Your answer should be the full set of records, printed exactly as they stand.

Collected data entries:
*** Begin section ***

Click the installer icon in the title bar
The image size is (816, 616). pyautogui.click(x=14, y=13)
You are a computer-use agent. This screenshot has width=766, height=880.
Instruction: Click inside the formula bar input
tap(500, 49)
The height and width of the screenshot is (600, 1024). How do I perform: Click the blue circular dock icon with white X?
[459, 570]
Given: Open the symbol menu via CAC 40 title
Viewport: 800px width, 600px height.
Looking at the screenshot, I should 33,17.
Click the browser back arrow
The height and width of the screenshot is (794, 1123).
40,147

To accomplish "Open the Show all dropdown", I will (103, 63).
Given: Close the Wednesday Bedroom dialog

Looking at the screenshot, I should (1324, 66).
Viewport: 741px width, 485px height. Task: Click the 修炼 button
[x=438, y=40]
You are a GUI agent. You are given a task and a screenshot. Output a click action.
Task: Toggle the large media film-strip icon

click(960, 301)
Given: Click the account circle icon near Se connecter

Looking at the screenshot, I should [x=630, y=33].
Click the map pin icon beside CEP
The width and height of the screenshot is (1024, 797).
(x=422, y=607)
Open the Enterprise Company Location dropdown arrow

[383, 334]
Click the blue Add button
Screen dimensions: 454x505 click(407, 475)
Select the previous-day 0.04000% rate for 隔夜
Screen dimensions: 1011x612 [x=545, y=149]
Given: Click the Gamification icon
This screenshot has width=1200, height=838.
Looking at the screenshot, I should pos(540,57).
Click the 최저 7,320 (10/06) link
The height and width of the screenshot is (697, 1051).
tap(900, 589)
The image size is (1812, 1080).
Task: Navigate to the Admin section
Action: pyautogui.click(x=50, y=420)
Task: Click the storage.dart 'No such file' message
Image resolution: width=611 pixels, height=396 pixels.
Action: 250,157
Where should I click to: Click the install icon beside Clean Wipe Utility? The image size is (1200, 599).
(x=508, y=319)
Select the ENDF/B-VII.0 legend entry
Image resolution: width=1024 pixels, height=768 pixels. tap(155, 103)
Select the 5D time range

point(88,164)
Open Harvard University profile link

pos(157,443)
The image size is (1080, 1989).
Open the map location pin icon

*** End section ***

▶ _Task output_
Click the installer icon in the title bar
The image size is (816, 616). pyautogui.click(x=14, y=13)
You are a computer-use agent. This screenshot has width=766, height=880.
Instruction: Click inside the formula bar input
tap(500, 49)
The height and width of the screenshot is (600, 1024). How do I perform: Click the blue circular dock icon with white X?
[459, 570]
Given: Open the symbol menu via CAC 40 title
Viewport: 800px width, 600px height.
Looking at the screenshot, I should 33,17.
Click the browser back arrow
The height and width of the screenshot is (794, 1123).
40,147

To accomplish "Open the Show all dropdown", I will (103, 63).
Given: Close the Wednesday Bedroom dialog

Looking at the screenshot, I should (1324, 66).
Viewport: 741px width, 485px height. Task: Click the 修炼 button
[x=438, y=40]
You are a GUI agent. You are given a task and a screenshot. Output a click action.
Task: Toggle the large media film-strip icon

click(960, 301)
Given: Click the account circle icon near Se connecter

Looking at the screenshot, I should [x=630, y=33].
Click the map pin icon beside CEP
The width and height of the screenshot is (1024, 797).
(x=422, y=607)
Open the Enterprise Company Location dropdown arrow

[383, 334]
Click the blue Add button
Screen dimensions: 454x505 click(407, 475)
Select the previous-day 0.04000% rate for 隔夜
Screen dimensions: 1011x612 [x=545, y=149]
Given: Click the Gamification icon
This screenshot has width=1200, height=838.
Looking at the screenshot, I should pos(540,57).
Click the 최저 7,320 (10/06) link
The height and width of the screenshot is (697, 1051).
tap(900, 589)
The image size is (1812, 1080).
Task: Navigate to the Admin section
Action: pyautogui.click(x=50, y=420)
Task: Click the storage.dart 'No such file' message
Image resolution: width=611 pixels, height=396 pixels.
Action: 250,157
Where should I click to: Click the install icon beside Clean Wipe Utility? The image size is (1200, 599).
(x=508, y=319)
Select the ENDF/B-VII.0 legend entry
Image resolution: width=1024 pixels, height=768 pixels. tap(155, 103)
Select the 5D time range

point(88,164)
Open Harvard University profile link

pos(157,443)
The image size is (1080, 1989).
Open the map location pin icon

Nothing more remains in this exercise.